In vain, you search for signs that might indicate that she had come home and left again. Her multicolored shawl is not in the closet, her oversized handbag is not on the dresser, there is no evidence of newly purchased groceries (rarely does the Huff come home without food), the tarot deck is still spread on the table. You turn the cards over rapidly, holding your breath until the doctored Star card shows up. You forgot to ask Larry Diamond about that card. There were several things you forgot to ask Larry Diamond.
It is while picking up scattered sprigs of dried larkspur from the nubby sofa and returning them to their dime-store vase that you notice that the telephone receiver is off its cradle.

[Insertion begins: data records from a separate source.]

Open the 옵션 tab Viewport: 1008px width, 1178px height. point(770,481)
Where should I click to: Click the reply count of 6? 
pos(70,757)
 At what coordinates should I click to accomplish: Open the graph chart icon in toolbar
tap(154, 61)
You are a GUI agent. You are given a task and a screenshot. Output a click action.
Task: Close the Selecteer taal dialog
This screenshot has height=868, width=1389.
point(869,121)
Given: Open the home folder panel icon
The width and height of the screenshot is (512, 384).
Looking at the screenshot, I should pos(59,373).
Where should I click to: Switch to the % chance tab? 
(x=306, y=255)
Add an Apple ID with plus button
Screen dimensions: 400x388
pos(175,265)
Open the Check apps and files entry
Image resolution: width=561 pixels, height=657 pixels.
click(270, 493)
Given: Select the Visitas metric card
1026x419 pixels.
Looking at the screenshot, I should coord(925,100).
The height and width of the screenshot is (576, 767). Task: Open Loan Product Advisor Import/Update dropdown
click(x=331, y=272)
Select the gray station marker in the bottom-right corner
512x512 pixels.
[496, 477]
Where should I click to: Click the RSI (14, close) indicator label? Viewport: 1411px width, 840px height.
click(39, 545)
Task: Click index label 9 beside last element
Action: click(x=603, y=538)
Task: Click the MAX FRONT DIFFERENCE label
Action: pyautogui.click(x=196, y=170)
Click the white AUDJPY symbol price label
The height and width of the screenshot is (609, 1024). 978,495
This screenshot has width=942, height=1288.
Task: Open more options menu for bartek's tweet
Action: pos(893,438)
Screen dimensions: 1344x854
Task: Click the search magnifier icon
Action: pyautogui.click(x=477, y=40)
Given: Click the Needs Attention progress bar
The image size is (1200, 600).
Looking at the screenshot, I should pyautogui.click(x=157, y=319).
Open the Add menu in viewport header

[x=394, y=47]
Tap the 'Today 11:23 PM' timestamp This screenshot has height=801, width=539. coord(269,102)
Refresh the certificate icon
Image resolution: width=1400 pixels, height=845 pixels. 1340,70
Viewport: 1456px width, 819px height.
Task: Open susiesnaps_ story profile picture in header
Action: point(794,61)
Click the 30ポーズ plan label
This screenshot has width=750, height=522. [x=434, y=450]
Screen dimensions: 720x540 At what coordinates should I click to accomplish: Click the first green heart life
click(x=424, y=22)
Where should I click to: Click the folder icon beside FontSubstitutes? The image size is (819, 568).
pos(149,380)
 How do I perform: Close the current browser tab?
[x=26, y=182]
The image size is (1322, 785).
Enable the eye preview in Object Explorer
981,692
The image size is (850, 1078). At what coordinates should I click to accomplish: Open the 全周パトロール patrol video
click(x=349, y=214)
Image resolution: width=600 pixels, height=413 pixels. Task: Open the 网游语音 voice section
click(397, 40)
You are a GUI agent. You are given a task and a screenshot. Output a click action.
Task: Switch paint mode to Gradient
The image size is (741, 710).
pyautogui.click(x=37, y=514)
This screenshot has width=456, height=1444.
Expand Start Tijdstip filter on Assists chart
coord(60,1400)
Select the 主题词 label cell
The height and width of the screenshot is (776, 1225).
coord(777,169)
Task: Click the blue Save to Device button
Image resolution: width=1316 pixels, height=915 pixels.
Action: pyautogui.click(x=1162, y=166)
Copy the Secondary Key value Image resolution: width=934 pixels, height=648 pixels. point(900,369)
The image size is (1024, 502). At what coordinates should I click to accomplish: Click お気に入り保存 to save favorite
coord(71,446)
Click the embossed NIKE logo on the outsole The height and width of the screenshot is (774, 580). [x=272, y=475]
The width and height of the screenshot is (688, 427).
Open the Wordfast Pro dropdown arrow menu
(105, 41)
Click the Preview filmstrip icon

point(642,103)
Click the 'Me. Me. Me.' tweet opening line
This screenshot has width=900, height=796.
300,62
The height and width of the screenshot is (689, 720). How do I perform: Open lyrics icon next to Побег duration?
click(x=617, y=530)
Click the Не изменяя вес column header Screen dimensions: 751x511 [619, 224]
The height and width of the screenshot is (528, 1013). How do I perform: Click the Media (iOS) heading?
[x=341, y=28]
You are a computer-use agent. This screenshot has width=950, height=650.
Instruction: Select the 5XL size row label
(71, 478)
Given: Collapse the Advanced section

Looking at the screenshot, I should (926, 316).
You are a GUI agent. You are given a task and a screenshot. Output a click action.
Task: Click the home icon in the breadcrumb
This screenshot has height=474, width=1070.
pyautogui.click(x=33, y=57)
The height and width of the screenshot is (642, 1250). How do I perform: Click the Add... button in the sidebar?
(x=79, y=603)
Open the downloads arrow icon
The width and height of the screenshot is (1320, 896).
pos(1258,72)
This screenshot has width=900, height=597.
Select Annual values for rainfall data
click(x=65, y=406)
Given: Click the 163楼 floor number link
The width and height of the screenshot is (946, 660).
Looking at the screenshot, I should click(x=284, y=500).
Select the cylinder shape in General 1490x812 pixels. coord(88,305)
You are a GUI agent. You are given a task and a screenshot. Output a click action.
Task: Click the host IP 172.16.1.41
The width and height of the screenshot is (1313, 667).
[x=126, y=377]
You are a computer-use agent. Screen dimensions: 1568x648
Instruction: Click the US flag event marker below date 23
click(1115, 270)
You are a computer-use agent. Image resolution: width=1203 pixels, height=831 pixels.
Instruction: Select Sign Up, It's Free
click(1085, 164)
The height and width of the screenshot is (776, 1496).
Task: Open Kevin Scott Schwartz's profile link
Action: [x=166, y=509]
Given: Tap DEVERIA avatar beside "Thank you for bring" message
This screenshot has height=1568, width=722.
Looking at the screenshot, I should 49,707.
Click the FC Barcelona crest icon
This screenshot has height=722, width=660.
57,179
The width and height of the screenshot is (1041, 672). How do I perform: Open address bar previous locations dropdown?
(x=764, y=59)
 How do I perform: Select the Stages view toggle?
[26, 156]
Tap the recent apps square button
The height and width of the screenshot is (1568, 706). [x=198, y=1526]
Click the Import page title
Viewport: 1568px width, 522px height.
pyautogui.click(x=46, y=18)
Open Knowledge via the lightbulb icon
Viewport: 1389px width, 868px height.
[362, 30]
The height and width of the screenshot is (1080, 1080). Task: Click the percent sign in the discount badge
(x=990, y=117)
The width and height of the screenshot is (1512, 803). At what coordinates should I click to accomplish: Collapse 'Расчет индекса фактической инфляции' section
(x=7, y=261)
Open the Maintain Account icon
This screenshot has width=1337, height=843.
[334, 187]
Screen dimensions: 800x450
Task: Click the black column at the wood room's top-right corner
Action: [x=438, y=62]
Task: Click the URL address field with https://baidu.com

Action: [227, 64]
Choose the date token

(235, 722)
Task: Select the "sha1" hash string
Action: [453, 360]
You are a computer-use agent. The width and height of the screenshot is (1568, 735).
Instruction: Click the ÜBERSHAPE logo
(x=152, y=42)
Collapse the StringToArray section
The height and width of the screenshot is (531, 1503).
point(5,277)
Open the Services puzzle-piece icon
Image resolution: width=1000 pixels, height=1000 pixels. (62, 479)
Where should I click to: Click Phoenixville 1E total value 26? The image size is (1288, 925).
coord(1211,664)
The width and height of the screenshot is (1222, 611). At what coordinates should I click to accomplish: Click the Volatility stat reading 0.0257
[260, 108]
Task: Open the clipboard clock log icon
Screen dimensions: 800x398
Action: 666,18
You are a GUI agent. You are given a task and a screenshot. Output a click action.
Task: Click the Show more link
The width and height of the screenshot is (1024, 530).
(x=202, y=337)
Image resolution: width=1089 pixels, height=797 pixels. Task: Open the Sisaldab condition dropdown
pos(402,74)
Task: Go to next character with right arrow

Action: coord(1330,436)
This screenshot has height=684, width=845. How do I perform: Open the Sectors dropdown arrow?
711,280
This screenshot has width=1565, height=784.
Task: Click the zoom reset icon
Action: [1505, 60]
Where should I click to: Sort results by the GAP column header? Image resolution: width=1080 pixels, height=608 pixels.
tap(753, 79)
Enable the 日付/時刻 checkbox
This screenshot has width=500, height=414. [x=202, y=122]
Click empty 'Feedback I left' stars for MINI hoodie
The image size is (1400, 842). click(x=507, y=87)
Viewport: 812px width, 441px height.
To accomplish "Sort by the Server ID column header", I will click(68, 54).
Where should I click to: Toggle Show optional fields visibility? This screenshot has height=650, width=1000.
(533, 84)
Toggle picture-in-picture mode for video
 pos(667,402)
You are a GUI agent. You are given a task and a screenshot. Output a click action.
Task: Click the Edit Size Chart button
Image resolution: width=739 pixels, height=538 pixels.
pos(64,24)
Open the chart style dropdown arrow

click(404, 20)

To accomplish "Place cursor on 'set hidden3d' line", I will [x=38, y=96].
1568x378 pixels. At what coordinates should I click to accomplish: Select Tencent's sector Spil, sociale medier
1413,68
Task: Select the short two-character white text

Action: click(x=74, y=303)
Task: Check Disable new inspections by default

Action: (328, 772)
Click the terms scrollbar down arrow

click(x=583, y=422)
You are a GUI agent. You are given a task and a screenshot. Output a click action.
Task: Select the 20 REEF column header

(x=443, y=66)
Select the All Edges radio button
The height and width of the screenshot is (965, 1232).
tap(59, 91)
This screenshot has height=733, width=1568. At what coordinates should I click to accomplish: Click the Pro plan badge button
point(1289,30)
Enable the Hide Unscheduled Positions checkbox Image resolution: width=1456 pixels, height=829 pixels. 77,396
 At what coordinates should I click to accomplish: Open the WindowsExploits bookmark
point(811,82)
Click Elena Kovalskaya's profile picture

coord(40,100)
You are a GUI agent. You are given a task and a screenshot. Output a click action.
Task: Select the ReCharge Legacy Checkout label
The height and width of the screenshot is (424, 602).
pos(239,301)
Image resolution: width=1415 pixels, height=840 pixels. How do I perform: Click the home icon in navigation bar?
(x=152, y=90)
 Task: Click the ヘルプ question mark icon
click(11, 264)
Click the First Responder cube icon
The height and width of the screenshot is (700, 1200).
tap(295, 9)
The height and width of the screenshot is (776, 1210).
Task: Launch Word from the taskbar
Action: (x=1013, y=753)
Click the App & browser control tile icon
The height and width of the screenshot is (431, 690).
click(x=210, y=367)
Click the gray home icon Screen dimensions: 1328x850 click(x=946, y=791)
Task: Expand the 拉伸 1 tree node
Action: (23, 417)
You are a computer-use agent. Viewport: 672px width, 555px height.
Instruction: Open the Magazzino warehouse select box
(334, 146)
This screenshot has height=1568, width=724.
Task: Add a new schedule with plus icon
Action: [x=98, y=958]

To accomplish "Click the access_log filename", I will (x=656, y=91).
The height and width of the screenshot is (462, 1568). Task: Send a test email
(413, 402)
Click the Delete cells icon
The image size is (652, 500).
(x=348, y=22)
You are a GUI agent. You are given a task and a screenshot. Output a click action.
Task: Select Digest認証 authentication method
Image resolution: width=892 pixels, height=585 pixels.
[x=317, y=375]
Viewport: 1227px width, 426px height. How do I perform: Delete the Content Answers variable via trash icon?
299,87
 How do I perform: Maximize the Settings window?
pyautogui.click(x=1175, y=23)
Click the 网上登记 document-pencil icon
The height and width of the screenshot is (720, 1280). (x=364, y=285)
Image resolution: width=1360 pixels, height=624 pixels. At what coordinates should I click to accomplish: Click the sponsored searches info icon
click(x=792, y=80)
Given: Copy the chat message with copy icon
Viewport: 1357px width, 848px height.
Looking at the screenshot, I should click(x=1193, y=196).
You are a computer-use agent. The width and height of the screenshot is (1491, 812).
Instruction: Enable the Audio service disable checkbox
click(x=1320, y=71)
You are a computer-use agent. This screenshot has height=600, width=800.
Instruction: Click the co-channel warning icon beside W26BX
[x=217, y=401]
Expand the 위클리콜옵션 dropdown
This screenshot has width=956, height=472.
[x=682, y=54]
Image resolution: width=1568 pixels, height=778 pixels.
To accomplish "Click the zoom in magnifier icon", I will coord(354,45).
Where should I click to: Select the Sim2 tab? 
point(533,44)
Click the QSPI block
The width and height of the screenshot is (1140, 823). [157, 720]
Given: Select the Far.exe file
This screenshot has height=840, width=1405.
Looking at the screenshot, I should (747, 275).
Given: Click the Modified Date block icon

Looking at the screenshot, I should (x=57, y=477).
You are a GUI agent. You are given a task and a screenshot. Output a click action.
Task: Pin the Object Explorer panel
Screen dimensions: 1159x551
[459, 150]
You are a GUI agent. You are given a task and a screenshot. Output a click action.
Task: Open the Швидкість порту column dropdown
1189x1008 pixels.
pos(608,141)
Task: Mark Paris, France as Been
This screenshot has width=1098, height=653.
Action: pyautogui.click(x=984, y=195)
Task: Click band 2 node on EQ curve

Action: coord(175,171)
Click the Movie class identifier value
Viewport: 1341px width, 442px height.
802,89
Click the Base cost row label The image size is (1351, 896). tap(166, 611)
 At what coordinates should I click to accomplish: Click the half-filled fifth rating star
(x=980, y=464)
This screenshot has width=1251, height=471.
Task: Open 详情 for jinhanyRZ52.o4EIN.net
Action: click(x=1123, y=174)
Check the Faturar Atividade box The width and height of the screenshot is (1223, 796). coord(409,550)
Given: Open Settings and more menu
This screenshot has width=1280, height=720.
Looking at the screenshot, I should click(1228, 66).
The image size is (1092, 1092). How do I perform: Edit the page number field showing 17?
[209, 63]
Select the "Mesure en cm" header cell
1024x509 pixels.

The eerie sensation intensifies, although indications are that the receiver was carelessly knocked askew rather than deliberately removed. In any event, you replace it, then hurry down the hall to your own apartment.
Somebody has been in your flat, too!
Jesus Dow Jones Christ! You very nearly turn and sprint. As you are backing out the door, however, the mystery abruptly clears. It is not so much the overturned Dale Chihuly fruit bowl (the scattered pieces of orange peel, the bits of apple) as it is the open freezer door that identifies the intruder. Oh, yes. The logic is plain. There was a time when that freezing compartment had been a treasure chest of banana Popsicles.